Material provided >>

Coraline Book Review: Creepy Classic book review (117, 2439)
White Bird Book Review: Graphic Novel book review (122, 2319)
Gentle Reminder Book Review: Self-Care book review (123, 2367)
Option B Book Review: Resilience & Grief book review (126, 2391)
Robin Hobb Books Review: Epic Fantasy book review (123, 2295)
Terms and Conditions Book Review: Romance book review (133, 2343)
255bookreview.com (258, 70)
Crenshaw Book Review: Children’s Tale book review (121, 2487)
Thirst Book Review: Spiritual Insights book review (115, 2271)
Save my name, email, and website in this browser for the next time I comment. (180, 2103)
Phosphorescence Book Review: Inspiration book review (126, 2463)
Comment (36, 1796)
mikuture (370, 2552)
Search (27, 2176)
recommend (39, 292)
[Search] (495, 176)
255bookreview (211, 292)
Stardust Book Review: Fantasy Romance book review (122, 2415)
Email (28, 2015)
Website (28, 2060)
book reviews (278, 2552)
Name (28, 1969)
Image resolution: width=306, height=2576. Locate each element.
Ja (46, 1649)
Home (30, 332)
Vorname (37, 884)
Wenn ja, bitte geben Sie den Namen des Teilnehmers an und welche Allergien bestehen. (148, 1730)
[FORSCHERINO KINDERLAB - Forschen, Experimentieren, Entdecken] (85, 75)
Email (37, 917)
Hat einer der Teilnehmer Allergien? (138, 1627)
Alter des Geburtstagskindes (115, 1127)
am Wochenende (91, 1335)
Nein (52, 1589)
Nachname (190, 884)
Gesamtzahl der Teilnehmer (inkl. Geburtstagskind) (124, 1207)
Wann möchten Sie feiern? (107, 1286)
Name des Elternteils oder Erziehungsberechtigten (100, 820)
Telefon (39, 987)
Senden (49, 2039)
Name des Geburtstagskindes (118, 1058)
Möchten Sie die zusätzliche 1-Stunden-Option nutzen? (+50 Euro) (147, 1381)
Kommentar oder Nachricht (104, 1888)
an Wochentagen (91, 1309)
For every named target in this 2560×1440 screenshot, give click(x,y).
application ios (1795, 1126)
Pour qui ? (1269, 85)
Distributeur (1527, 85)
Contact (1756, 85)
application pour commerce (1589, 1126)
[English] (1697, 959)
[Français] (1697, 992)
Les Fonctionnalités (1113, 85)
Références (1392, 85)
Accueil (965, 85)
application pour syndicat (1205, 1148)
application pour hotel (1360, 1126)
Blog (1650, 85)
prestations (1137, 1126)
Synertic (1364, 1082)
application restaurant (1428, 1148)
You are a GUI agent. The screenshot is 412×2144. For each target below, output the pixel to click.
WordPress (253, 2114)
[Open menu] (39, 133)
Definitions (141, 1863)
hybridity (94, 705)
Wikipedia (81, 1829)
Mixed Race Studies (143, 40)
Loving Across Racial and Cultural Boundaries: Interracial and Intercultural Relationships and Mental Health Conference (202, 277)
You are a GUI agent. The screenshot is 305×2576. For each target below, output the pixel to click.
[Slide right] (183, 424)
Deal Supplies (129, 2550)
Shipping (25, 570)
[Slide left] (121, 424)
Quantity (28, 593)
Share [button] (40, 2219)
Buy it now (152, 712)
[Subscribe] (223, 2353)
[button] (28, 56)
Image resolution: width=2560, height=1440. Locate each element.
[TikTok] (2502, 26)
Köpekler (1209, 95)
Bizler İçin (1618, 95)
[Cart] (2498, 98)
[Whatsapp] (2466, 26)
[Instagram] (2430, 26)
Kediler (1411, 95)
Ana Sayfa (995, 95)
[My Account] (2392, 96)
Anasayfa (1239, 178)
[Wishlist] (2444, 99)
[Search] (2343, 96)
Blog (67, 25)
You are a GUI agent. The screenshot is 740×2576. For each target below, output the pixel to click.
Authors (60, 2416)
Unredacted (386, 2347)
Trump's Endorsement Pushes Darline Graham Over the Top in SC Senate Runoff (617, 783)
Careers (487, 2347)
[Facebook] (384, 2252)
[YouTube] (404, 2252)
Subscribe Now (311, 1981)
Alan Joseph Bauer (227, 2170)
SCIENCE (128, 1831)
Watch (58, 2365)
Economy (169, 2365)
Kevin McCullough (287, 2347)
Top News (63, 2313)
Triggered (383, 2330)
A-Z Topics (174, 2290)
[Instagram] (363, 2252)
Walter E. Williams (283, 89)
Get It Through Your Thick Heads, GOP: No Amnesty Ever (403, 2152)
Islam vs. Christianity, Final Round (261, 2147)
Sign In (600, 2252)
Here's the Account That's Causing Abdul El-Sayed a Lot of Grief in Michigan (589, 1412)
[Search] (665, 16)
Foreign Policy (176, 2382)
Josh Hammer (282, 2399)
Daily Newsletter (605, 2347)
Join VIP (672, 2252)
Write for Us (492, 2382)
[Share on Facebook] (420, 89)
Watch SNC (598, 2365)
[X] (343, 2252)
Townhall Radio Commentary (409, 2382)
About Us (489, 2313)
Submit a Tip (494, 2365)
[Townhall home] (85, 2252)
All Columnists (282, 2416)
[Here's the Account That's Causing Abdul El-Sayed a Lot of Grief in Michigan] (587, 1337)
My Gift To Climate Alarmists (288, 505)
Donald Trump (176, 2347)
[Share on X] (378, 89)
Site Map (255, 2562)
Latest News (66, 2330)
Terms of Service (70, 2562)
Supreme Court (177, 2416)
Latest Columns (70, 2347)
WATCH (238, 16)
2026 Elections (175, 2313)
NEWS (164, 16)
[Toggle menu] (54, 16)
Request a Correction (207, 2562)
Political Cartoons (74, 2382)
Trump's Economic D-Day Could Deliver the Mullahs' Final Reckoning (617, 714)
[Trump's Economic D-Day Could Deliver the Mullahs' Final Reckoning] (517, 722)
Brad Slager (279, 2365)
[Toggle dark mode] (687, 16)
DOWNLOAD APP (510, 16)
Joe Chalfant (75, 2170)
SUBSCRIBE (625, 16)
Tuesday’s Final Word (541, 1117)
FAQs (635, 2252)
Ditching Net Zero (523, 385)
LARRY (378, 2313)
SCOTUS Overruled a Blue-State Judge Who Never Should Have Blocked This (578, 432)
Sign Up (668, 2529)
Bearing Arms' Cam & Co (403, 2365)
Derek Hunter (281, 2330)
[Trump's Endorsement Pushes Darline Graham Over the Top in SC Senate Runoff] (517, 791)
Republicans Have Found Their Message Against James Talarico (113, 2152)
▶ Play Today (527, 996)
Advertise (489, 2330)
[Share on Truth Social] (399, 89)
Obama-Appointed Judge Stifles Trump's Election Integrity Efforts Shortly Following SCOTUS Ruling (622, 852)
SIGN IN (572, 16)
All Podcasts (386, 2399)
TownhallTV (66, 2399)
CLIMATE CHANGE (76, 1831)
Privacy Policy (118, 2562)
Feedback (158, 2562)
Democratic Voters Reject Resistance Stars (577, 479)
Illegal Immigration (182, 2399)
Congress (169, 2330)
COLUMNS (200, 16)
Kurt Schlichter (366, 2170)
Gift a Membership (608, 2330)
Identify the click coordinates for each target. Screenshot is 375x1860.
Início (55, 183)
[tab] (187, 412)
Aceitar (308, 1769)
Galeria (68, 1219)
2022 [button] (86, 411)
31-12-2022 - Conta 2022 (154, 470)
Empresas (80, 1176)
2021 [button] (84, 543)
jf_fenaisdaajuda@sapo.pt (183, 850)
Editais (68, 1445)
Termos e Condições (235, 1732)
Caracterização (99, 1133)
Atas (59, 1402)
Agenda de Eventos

Exercise instructions >> Word for word, write out all of the data above.

Task solution >>
Coraline Book Review: Creepy Classic book review (117, 2439)
White Bird Book Review: Graphic Novel book review (122, 2319)
Gentle Reminder Book Review: Self-Care book review (123, 2367)
Option B Book Review: Resilience & Grief book review (126, 2391)
Robin Hobb Books Review: Epic Fantasy book review (123, 2295)
Terms and Conditions Book Review: Romance book review (133, 2343)
255bookreview.com (258, 70)
Crenshaw Book Review: Children’s Tale book review (121, 2487)
Thirst Book Review: Spiritual Insights book review (115, 2271)
Save my name, email, and website in this browser for the next time I comment. (180, 2103)
Phosphorescence Book Review: Inspiration book review (126, 2463)
Comment (36, 1796)
mikuture (370, 2552)
Search (27, 2176)
recommend (39, 292)
[Search] (495, 176)
255bookreview (211, 292)
Stardust Book Review: Fantasy Romance book review (122, 2415)
Email (28, 2015)
Website (28, 2060)
book reviews (278, 2552)
Name (28, 1969)
Image resolution: width=306, height=2576. Locate each element.
Ja (46, 1649)
Home (30, 332)
Vorname (37, 884)
Wenn ja, bitte geben Sie den Namen des Teilnehmers an und welche Allergien bestehen. (148, 1730)
[FORSCHERINO KINDERLAB - Forschen, Experimentieren, Entdecken] (85, 75)
Email (37, 917)
Hat einer der Teilnehmer Allergien? (138, 1627)
Alter des Geburtstagskindes (115, 1127)
am Wochenende (91, 1335)
Nein (52, 1589)
Nachname (190, 884)
Gesamtzahl der Teilnehmer (inkl. Geburtstagskind) (124, 1207)
Wann möchten Sie feiern? (107, 1286)
Name des Elternteils oder Erziehungsberechtigten (100, 820)
Telefon (39, 987)
Senden (49, 2039)
Name des Geburtstagskindes (118, 1058)
Möchten Sie die zusätzliche 1-Stunden-Option nutzen? (+50 Euro) (147, 1381)
Kommentar oder Nachricht (104, 1888)
an Wochentagen (91, 1309)
For every named target in this 2560×1440 screenshot, give click(x,y).
application ios (1795, 1126)
Pour qui ? (1269, 85)
Distributeur (1527, 85)
Contact (1756, 85)
application pour commerce (1589, 1126)
[English] (1697, 959)
[Français] (1697, 992)
Les Fonctionnalités (1113, 85)
Références (1392, 85)
Accueil (965, 85)
application pour syndicat (1205, 1148)
application pour hotel (1360, 1126)
Blog (1650, 85)
prestations (1137, 1126)
Synertic (1364, 1082)
application restaurant (1428, 1148)
You are a GUI agent. The screenshot is 412×2144. For each target below, output the pixel to click.
WordPress (253, 2114)
[Open menu] (39, 133)
Definitions (141, 1863)
hybridity (94, 705)
Wikipedia (81, 1829)
Mixed Race Studies (143, 40)
Loving Across Racial and Cultural Boundaries: Interracial and Intercultural Relationships and Mental Health Conference (202, 277)
You are a GUI agent. The screenshot is 305×2576. For each target below, output the pixel to click.
[Slide right] (183, 424)
Deal Supplies (129, 2550)
Shipping (25, 570)
[Slide left] (121, 424)
Quantity (28, 593)
Share [button] (40, 2219)
Buy it now (152, 712)
[Subscribe] (223, 2353)
[button] (28, 56)
Image resolution: width=2560, height=1440. Locate each element.
[TikTok] (2502, 26)
Köpekler (1209, 95)
Bizler İçin (1618, 95)
[Cart] (2498, 98)
[Whatsapp] (2466, 26)
[Instagram] (2430, 26)
Kediler (1411, 95)
Ana Sayfa (995, 95)
[My Account] (2392, 96)
Anasayfa (1239, 178)
[Wishlist] (2444, 99)
[Search] (2343, 96)
Blog (67, 25)
You are a GUI agent. The screenshot is 740×2576. For each target below, output the pixel to click.
Authors (60, 2416)
Unredacted (386, 2347)
Trump's Endorsement Pushes Darline Graham Over the Top in SC Senate Runoff (617, 783)
Careers (487, 2347)
[Facebook] (384, 2252)
[YouTube] (404, 2252)
Subscribe Now (311, 1981)
Alan Joseph Bauer (227, 2170)
SCIENCE (128, 1831)
Watch (58, 2365)
Economy (169, 2365)
Kevin McCullough (287, 2347)
Top News (63, 2313)
Triggered (383, 2330)
A-Z Topics (174, 2290)
[Instagram] (363, 2252)
Walter E. Williams (283, 89)
Get It Through Your Thick Heads, GOP: No Amnesty Ever (403, 2152)
Islam vs. Christianity, Final Round (261, 2147)
Sign In (600, 2252)
Here's the Account That's Causing Abdul El-Sayed a Lot of Grief in Michigan (589, 1412)
[Search] (665, 16)
Foreign Policy (176, 2382)
Josh Hammer (282, 2399)
Daily Newsletter (605, 2347)
Join VIP (672, 2252)
Write for Us (492, 2382)
[Share on Facebook] (420, 89)
Watch SNC (598, 2365)
[X] (343, 2252)
Townhall Radio Commentary (409, 2382)
About Us (489, 2313)
Submit a Tip (494, 2365)
[Townhall home] (85, 2252)
All Columnists (282, 2416)
[Here's the Account That's Causing Abdul El-Sayed a Lot of Grief in Michigan] (587, 1337)
My Gift To Climate Alarmists (288, 505)
Donald Trump (176, 2347)
[Share on X] (378, 89)
Site Map (255, 2562)
Latest News (66, 2330)
Terms of Service (70, 2562)
Supreme Court (177, 2416)
Latest Columns (70, 2347)
WATCH (238, 16)
2026 Elections (175, 2313)
NEWS (164, 16)
[Toggle menu] (54, 16)
Request a Correction (207, 2562)
Political Cartoons (74, 2382)
Trump's Economic D-Day Could Deliver the Mullahs' Final Reckoning (617, 714)
[Trump's Economic D-Day Could Deliver the Mullahs' Final Reckoning] (517, 722)
Brad Slager (279, 2365)
[Toggle dark mode] (687, 16)
DOWNLOAD APP (510, 16)
Joe Chalfant (75, 2170)
SUBSCRIBE (625, 16)
Tuesday’s Final Word (541, 1117)
FAQs (635, 2252)
Ditching Net Zero (523, 385)
LARRY (378, 2313)
SCOTUS Overruled a Blue-State Judge Who Never Should Have Blocked This (578, 432)
Sign Up (668, 2529)
Bearing Arms' Cam & Co (403, 2365)
Derek Hunter (281, 2330)
[Trump's Endorsement Pushes Darline Graham Over the Top in SC Senate Runoff] (517, 791)
Republicans Have Found Their Message Against James Talarico (113, 2152)
▶ Play Today (527, 996)
Advertise (489, 2330)
[Share on Truth Social] (399, 89)
Obama-Appointed Judge Stifles Trump's Election Integrity Efforts Shortly Following SCOTUS Ruling (622, 852)
SIGN IN (572, 16)
All Podcasts (386, 2399)
TownhallTV (66, 2399)
CLIMATE CHANGE (76, 1831)
Privacy Policy (118, 2562)
Feedback (158, 2562)
Democratic Voters Reject Resistance Stars (577, 479)
Illegal Immigration (182, 2399)
Congress (169, 2330)
COLUMNS (200, 16)
Kurt Schlichter (366, 2170)
Gift a Membership (608, 2330)
Identify the click coordinates for each target. Screenshot is 375x1860.
Início (55, 183)
[tab] (187, 412)
Aceitar (308, 1769)
Galeria (68, 1219)
2022 [button] (86, 411)
31-12-2022 - Conta 2022 (154, 470)
Empresas (80, 1176)
2021 [button] (84, 543)
jf_fenaisdaajuda@sapo.pt (183, 850)
Editais (68, 1445)
Termos e Condições (235, 1732)
Caracterização (99, 1133)
Atas (59, 1402)
Agenda de Eventos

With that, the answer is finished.